** Start Data to process **
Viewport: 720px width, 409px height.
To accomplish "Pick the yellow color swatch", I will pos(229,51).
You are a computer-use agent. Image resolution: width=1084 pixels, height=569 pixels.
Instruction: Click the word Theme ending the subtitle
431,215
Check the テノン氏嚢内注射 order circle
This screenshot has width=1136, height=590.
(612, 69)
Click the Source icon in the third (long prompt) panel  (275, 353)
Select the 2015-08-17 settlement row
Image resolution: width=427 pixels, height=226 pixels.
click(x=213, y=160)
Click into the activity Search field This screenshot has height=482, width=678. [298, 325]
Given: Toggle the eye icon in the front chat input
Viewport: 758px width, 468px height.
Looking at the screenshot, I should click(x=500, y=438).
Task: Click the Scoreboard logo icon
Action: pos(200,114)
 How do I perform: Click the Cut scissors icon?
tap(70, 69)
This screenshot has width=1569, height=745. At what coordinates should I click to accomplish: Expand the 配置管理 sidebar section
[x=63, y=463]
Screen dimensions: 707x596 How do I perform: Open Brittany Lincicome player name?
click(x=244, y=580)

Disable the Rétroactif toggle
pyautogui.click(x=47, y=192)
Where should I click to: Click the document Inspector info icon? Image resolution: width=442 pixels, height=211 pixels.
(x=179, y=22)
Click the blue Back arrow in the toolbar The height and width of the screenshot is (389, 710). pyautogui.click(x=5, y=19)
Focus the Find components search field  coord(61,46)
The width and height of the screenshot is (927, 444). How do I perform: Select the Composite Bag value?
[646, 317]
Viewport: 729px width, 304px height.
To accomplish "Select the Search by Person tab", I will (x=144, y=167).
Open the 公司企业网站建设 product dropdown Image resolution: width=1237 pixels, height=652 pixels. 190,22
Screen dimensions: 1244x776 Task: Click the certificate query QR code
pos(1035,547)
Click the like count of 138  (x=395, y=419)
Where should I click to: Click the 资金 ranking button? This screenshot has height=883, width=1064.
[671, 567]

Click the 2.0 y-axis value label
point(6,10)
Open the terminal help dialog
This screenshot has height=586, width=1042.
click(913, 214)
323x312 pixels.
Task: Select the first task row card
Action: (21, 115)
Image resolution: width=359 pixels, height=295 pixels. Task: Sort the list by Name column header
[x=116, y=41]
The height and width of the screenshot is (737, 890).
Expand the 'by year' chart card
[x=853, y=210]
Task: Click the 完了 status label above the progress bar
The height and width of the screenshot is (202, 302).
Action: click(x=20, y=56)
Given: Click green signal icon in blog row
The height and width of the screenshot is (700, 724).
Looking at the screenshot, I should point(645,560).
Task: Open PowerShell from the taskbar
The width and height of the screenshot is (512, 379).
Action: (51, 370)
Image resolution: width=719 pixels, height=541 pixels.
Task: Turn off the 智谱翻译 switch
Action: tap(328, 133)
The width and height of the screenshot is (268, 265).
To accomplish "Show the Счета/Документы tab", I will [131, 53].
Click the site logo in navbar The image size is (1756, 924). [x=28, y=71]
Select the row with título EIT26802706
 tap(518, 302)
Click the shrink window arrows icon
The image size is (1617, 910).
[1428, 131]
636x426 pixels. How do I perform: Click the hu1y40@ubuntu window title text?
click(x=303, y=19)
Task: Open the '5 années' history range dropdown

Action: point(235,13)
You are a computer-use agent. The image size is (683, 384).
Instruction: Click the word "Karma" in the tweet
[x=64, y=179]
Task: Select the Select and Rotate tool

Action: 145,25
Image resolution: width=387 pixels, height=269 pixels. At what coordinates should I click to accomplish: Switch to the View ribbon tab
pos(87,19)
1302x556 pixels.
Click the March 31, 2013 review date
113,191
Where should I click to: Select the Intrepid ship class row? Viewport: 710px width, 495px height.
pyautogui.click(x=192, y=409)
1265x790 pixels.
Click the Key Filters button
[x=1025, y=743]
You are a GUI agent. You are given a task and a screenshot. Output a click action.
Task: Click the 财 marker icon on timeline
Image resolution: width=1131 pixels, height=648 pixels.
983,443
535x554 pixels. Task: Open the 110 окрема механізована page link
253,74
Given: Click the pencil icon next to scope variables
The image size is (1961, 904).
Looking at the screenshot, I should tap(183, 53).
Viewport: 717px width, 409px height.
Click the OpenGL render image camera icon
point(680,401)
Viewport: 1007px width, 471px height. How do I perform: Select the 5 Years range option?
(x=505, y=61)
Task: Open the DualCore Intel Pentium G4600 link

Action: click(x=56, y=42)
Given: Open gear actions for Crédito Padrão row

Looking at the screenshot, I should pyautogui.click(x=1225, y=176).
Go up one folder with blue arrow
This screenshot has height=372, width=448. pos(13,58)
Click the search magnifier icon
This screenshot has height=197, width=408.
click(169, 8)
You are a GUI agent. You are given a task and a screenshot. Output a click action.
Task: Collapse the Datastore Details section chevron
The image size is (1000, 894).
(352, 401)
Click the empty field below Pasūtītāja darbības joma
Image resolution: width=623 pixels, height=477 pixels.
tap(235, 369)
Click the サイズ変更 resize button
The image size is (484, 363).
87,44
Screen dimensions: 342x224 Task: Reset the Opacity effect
** End Data to process **
Goal:
Reproduce only the data starting with the line with "Disable the Rétroactif toggle" and going on through the line with "Focus the Find", with "search field" renamed to "search box" and everything else left as it is.

Solution to the exercise:
Disable the Rétroactif toggle
pyautogui.click(x=47, y=192)
Where should I click to: Click the document Inspector info icon? Image resolution: width=442 pixels, height=211 pixels.
(x=179, y=22)
Click the blue Back arrow in the toolbar The height and width of the screenshot is (389, 710). pyautogui.click(x=5, y=19)
Focus the Find components search box  coord(61,46)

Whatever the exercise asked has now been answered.